PAGE TEXT: Begin
June 3, 2013: Follow me to the Dark Side

As I mentioned in my Preramble, I’m typically cool and calm on the outside, but there’s usually a volcano bubbling over on the inside–with the occasional eruption. Today I had to—yes, I had to—go to the dark side and erupt by yelling at a medical assistant over the phone because their office has not cooperated with me or my primary neurologist in sending us my latest lab and test results.

As noted in an earlier post, I saw another doctor on May 20 to have a single-fiber EMG and more antibody testing to see if she could find something else going and/or double check if indeed my situation is MG. I also had a bone density scan while I was there since I had not had one.

The day I left their office, they told me that my results would be ready by the end of the week at the latest and that if they did not get back in touch with me with my results, they would have them ready for my primary neurologist to review with me during my next appointment with him (today, June 3).

I called the San Antonio office three days after the tests. No results yet. The nurse finally called me on May 30 to let me know that my bone density test showed some anomalies and that I needed to start taking calcium with vitamin D. Ok, fair enough. She said I needed to see an endocrinologist she wanted to refer me to. Well, I explained I could arrange that in my city with my primary doctor. I asked about my other results and was told she didn’t have anything else ready to share with me. At this point, it’s been 10 days, 7 days if you take out the weekend and the holiday.

I call back and left a message early Friday, May 31 with the nurse. No response. Well, it’s June 3 and I have my follow-up appointment with my primary neurologist. I go in, he comes into the room and says he has not yet received my results. His recordkeeper called their office while I was there and they came up with some lame excuse that they had not received a referral from them to see me so they had not sent my results. Absolutely not true! I saw the referral in their office while visiting the new neurologist, plus, I would not have been seen by them had they not had a referral. My primary neuro, just to play along, sent a copy of the initial referral to them and requested my results. By the end of the day, they still had not received anything.
PAGE TEXT: End
ENTRIES SHOWN: Begin
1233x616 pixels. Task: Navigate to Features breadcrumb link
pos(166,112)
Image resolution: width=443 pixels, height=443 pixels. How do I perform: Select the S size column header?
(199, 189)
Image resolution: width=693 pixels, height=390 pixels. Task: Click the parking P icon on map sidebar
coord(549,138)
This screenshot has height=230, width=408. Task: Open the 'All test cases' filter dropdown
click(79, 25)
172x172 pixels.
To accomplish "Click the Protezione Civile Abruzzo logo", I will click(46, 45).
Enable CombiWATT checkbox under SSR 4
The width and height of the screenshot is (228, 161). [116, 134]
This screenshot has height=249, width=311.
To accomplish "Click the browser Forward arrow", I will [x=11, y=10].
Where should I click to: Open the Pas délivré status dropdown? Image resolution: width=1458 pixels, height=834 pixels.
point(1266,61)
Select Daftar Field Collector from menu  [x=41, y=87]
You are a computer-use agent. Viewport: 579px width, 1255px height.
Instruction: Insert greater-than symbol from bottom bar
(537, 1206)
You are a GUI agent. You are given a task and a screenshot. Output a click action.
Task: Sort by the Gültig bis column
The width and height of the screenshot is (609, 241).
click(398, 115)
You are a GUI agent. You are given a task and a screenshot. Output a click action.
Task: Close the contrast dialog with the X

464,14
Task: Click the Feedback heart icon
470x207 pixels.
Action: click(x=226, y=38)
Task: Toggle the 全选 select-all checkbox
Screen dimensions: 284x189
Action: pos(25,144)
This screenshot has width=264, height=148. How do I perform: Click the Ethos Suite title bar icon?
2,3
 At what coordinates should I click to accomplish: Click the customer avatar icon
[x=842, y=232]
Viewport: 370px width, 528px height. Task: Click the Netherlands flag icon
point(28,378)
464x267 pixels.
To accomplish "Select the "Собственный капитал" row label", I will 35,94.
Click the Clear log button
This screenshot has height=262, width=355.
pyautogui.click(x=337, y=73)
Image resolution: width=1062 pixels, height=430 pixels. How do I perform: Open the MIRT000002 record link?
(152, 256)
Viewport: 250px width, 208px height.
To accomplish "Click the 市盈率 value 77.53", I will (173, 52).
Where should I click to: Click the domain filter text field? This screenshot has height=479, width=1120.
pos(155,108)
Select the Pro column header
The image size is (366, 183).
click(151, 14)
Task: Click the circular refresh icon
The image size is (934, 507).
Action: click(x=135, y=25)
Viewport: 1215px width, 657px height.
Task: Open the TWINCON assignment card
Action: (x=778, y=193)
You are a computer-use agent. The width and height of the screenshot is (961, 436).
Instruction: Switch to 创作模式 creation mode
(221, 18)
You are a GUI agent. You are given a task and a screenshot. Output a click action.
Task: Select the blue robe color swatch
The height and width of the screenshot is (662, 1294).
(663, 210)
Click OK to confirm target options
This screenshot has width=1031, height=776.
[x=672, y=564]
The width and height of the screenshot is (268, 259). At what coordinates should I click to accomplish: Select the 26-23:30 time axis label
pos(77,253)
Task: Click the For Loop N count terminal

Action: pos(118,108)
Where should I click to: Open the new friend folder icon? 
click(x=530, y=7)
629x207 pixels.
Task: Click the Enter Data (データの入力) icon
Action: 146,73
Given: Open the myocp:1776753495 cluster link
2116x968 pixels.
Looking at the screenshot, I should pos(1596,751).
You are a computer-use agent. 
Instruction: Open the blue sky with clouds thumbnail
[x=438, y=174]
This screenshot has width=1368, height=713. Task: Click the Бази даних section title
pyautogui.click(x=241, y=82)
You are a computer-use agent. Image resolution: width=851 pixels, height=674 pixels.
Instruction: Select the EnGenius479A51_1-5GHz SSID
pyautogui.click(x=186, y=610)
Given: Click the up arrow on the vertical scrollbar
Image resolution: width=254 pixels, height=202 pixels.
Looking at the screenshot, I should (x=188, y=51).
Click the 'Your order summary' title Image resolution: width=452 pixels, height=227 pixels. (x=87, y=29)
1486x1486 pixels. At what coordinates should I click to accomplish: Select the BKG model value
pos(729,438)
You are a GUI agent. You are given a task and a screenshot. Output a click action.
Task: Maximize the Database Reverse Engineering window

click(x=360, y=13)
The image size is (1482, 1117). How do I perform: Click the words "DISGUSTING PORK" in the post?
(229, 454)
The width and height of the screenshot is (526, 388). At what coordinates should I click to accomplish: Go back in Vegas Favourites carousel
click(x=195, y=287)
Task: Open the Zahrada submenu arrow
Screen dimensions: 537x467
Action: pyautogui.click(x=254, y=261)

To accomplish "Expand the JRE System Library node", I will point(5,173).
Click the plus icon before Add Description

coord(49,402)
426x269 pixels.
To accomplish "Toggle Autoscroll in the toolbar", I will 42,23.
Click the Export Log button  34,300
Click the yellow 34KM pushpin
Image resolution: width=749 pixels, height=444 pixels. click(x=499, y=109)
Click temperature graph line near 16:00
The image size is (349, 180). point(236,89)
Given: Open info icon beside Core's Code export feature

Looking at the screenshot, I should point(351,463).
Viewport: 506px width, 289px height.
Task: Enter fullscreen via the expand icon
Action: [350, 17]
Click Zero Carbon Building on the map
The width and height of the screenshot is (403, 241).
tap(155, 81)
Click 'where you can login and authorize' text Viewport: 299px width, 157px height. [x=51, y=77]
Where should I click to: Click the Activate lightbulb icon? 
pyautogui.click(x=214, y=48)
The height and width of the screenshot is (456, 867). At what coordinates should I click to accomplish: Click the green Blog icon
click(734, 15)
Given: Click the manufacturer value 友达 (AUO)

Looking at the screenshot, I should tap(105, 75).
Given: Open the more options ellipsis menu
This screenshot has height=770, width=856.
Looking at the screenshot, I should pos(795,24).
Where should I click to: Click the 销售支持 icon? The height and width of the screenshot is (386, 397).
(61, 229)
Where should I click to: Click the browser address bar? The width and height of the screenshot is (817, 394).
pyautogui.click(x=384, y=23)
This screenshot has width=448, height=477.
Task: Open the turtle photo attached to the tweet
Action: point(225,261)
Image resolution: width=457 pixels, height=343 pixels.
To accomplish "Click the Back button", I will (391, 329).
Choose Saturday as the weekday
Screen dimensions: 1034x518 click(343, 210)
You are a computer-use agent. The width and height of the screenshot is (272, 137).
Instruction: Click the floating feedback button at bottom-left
ENTRIES SHOWN: End
◆ TASK INSTRUCTIONS:
**A.** In the post about delayed test results, on what date did the nurse call with the bone density findings?
**B.** Repeat the part of the post about delayed test results from "I called the" to "and the holiday.".

◆ RESPONSES:
**A.** May 30

**B.**
I called the San Antonio office three days after the tests. No results yet. The nurse finally called me on May 30 to let me know that my bone density test showed some anomalies and that I needed to start taking calcium with vitamin D. Ok, fair enough. She said I needed to see an endocrinologist she wanted to refer me to. Well, I explained I could arrange that in my city with my primary doctor. I asked about my other results and was told she didn’t have anything else ready to share with me. At this point, it’s been 10 days, 7 days if you take out the weekend and the holiday.